[Prompt] In the comment thread below, how has Ozzie talked about prediction markets? Please answer in one sentence.

Replies from: pktechgirl
comment by Elizabeth (pktechgirl) · 2019-12-28T19:43:00.876Z · LW(p) · GW(p)

I think I'd feel differently about John's list if it contained things that weren't goodhartable, such as... I don't know, most things are goodhartable. For example, citation density does probably have an impact (not just a correlation) on credence score. But giving truth or credibility points for citations is extremely gameable. A score based on citation density is worthless as soon as it becomes popular because people will do what they would have anyway and throw some citations in on top. Popular authors may not even have to do that themselves. The difference between what John suggested and a prediction market with a citation-count bot is that if that gaming starts to happen, the citation count bot will begin failing (which is an extremely useful signal, so I'd be happy to have citation count bot participating).

Put another way: in a soon-to-air podcast, an author described how reading epistemic spot checks gave them a little shoulder-Elizabeth when writing their own book, pushing them to be more accurate and more justified. That's a fantastic outcome that I'm really proud of, although I'll hold the real congratulations for after I read the book. I don't think a book would be made better by giving the author a shoulder-citation bot, or even a shoulder-complex multivariable function. I suspect some of that is because epistemic spot checks are not a score, they're a process, and demonstrating a process people can apply themselves, rather than a score they can optimize, leads to better epistemics.

A follow up question is "would shoulder-prediction markets be as useful?". I think they could be, but that would depend on the prediction market being evaluated by something like the research I do, not a function like John suggests. The prediction markets involve multiple people doing and sometimes sharing research; Ozzie has talked about them as a tool for collaborative learning as opposed to competition (I've pinged him and he can say more on that if he likes).

Additionally, John's suggested metrics are mostly correlated with traditional success in academia, and if I thought traditional academic success was a good predictor of truth I wouldn't be doing all this work. That's a testable hypothesis and tests of it might look something like what John suggests, but I would view it as "testing academia", not "discovering useful metrics".


This question has spurred some really interesting and useful thoughts for me, thank you for asking it.

Replies from: ozziegooen
comment by ozziegooen · 2019-12-28T20:31:34.589Z · LW(p) · GW(p)

On them being for "collaborative learning"; the specific thing I was thinking was how good prediction systems should really encourage introspectability and knowledge externalities in order to be maximally cost-effective. I wrote a bit about this here [LW(p) · GW(p)]

comment by ozziegooen · 2019-12-28T20:29:38.297Z · LW(p) · GW(p)

[Data below]
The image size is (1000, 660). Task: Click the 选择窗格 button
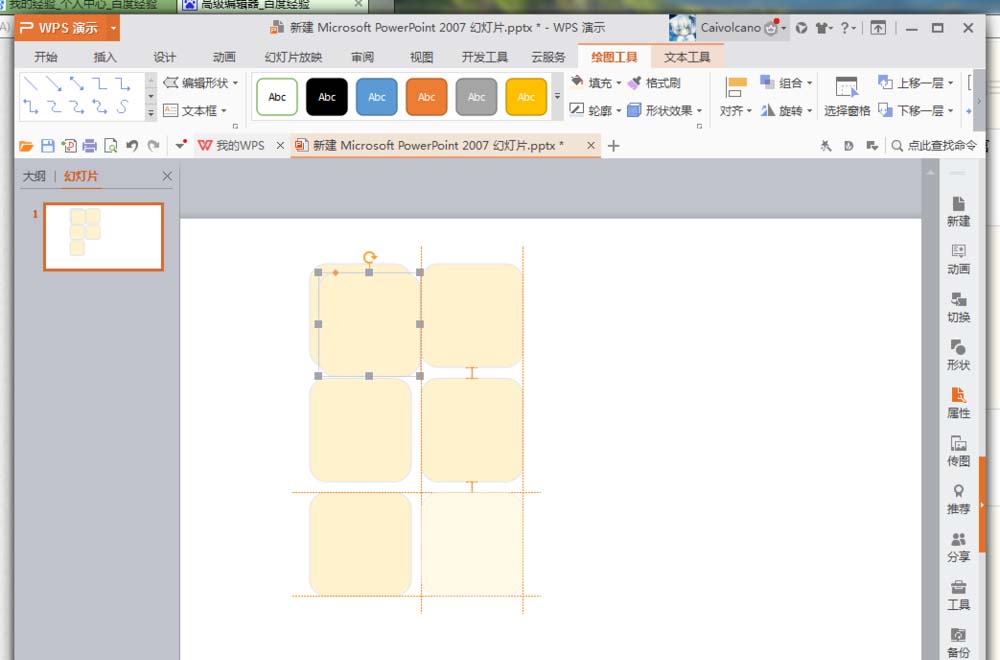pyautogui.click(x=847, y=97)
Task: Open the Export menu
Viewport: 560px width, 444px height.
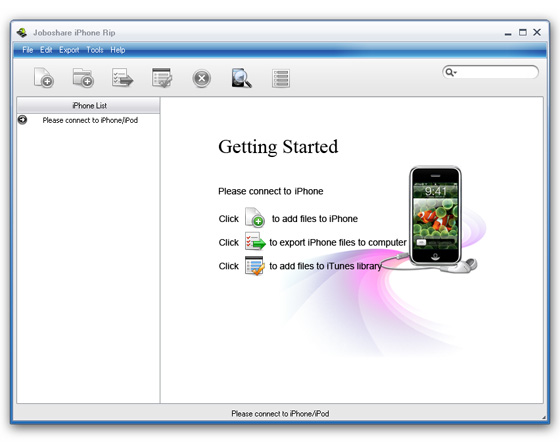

[Answer space] Ozzie has talked about them as a tool for collaborative learning as opposed to competition.